A federal appeals court on Thursday said that the government can legally order communications companies to help gather intelligence on people "reasonably believed" to be outside the United States -- even Americans -- without obtaining a warrant. 

The Foreign Intelligence Surveillance Court of Review, in its second opinion ever made public, gives a big boost to the Bush administration's warrant-less wiretapping efforts. 

"Requiring a warrant would (likely) hinder the government's ability to collect time-sensitive information and, thus, would impede the vital national security interests that are at stake," the 29-page ruling said. 

The decision stems from a 2007 amendment to the Foreign Intelligence Surveillance Act, the Protect America Act, which gave the U.S. government the authority to demand that U.S. telephone companies and other communications companies assist in warrant-less surveillance of certain customers. 

When the government ordered an unnamed company to do so in 2007, the company challenged the order's legality with the Foreign Intelligence Surveillance Court, which oversees intelligence-gathering efforts overseas. 

"The government's efforts did not impress the (company)," the ruling released Thursday said. 

Specifically, the company argued that the order violated the Constitution's Fourth Amendment, which protects Americans against unreasonable searches and seizures.

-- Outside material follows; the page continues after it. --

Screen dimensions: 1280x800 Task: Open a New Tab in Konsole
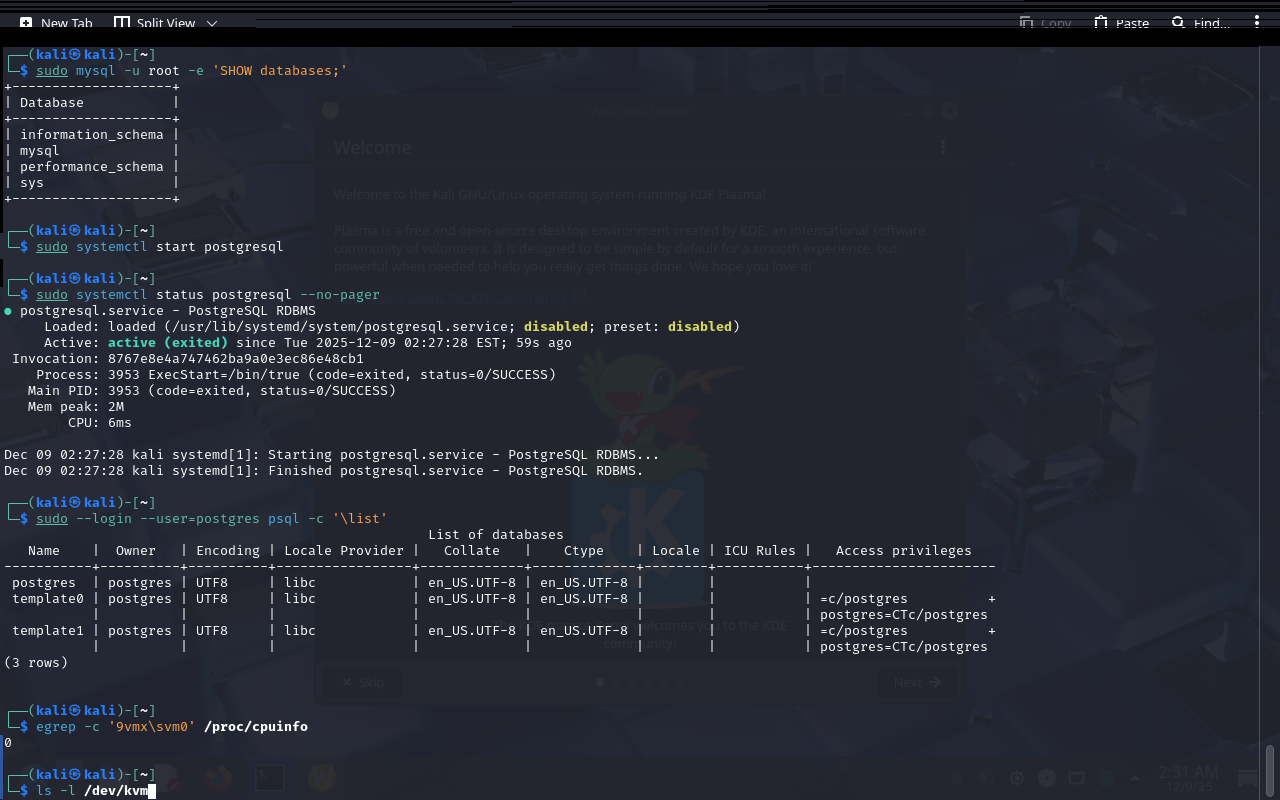[x=56, y=23]
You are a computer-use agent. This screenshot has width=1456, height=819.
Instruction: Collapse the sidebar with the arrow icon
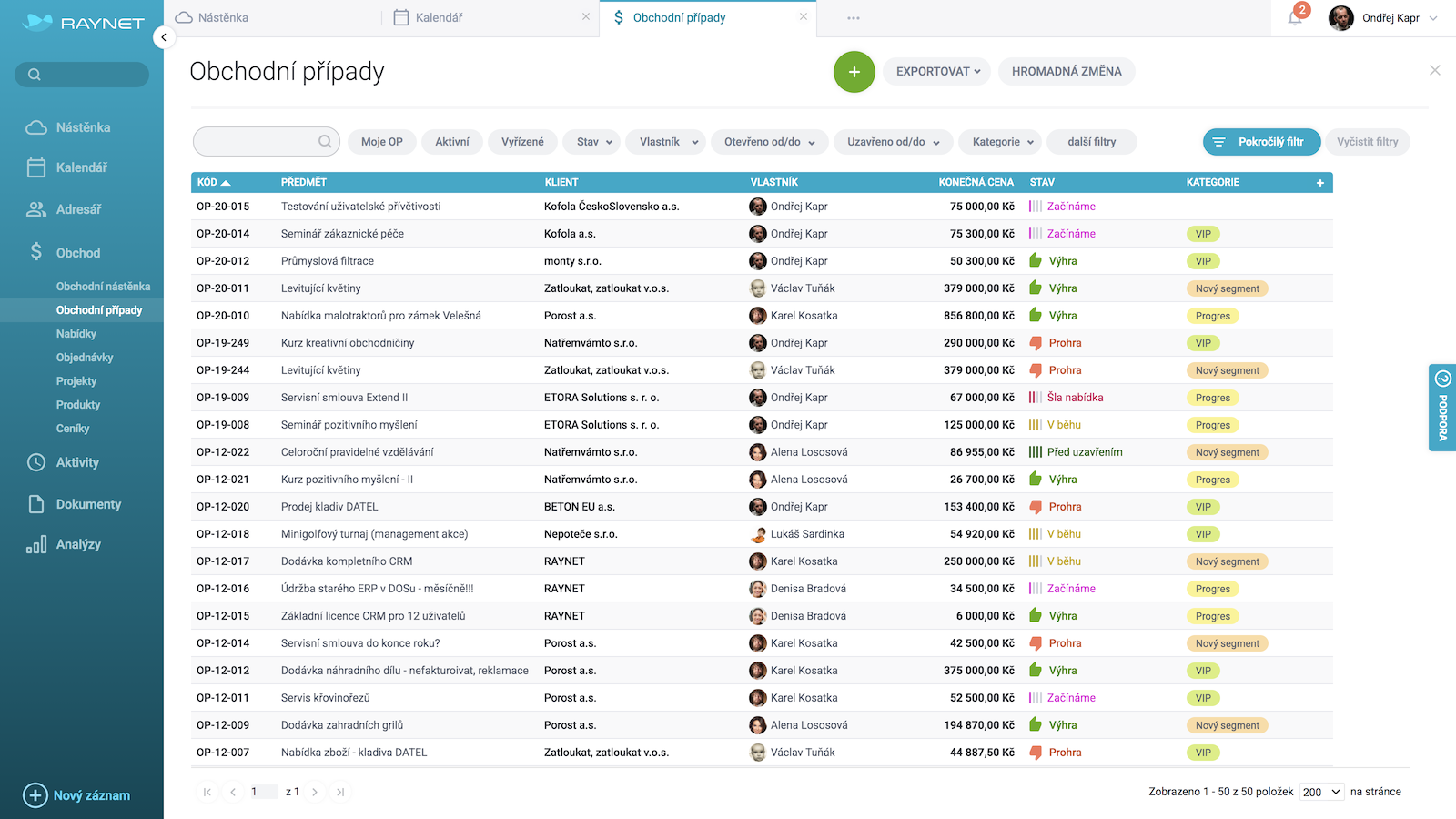[x=163, y=37]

But the court, composed of 11 federal judges from around the country, said the order was legal and directed the company to comply. 

Facing contempt of court, the company subsequently complied with the government's order. But the company appealed the matter to the Foreign Intelligence Surveillance Court of Review, a panel of three judges from the larger court. In August 2008, they upheld the legality of the government's order, though the ruling was classified until Thursday. 

"That dog won't hunt," the ruling said of the company's legal argument. 

The three-judge panel, though, clarified that, "This ruling does not grant the government carte blanche." 

The ruling said the government still has to follow the letter of the law, particularly the Fourth Amendment, and the attorney general has to find "probable cause" after reviewing each case. 

"Where the government has instituted several layers of serviceable safeguards ... its efforts to protect national security should not be frustrated by the courts," the ruling said. 

The Justice Department said it is "pleased" with the ruling. Even though the amendment at issue expired in February 2008 -- replaced by newer amendments to the Foreign Intelligence Surveillance Act -- one Justice Department official said the ruling could impact other surveillance-related rulings in the future. 

"This is a very significant decision," said Sen. Orrin Hatch, R-Utah, at the confirmation hearing for Attorney General-nominee Eric Holder

The last opinion made public from the Foreign Intelligence Surveillance Court was released in 2002. It criticized FBI and Justice Department officials for supplying erroneous information to the court in applications for warrants and wiretaps. It was the first time since the court was established in 1978 that an appeal had been made. 

Asked whether any appeals had been made to the court between 2002 and the ruling released Thursday, a Justice Department spokesman said, "No comment."